= Provided data =
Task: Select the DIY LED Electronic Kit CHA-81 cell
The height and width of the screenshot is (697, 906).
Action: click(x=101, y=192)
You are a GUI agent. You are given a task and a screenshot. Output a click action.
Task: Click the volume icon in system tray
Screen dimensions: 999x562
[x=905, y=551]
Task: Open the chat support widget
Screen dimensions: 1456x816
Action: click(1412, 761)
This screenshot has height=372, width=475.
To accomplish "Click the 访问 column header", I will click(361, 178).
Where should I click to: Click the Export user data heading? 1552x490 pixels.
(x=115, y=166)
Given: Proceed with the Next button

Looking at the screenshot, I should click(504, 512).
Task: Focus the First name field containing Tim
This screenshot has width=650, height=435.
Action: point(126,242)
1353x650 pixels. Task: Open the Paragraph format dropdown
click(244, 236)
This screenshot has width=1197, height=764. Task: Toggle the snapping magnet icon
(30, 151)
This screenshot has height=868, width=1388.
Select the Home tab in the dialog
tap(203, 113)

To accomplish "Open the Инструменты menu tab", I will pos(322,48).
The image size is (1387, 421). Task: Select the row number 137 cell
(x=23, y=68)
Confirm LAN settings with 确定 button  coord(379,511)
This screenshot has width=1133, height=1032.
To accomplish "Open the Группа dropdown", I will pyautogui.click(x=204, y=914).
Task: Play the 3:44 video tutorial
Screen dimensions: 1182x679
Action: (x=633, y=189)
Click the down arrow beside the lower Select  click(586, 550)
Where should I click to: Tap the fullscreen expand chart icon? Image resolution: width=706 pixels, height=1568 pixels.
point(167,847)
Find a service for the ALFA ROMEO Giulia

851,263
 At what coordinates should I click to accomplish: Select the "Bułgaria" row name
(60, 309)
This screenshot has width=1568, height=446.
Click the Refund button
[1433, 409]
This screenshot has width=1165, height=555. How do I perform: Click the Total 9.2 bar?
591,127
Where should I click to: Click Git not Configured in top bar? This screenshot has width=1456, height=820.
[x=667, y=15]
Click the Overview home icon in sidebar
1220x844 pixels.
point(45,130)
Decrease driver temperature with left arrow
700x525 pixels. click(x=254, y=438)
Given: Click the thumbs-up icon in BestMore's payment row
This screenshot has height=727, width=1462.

= Exercise instructions =
Copy the entries from the line with "You are a GUI" up to and including the line with "(x=115, y=166)", keeping every character unchanged.

= The response =
You are a GUI agent. You are given a task and a screenshot. Output a click action.
Task: Click the volume icon in system tray
Screen dimensions: 999x562
[x=905, y=551]
Task: Open the chat support widget
Screen dimensions: 1456x816
Action: click(1412, 761)
This screenshot has height=372, width=475.
To accomplish "Click the 访问 column header", I will click(361, 178).
Where should I click to: Click the Export user data heading? 1552x490 pixels.
(x=115, y=166)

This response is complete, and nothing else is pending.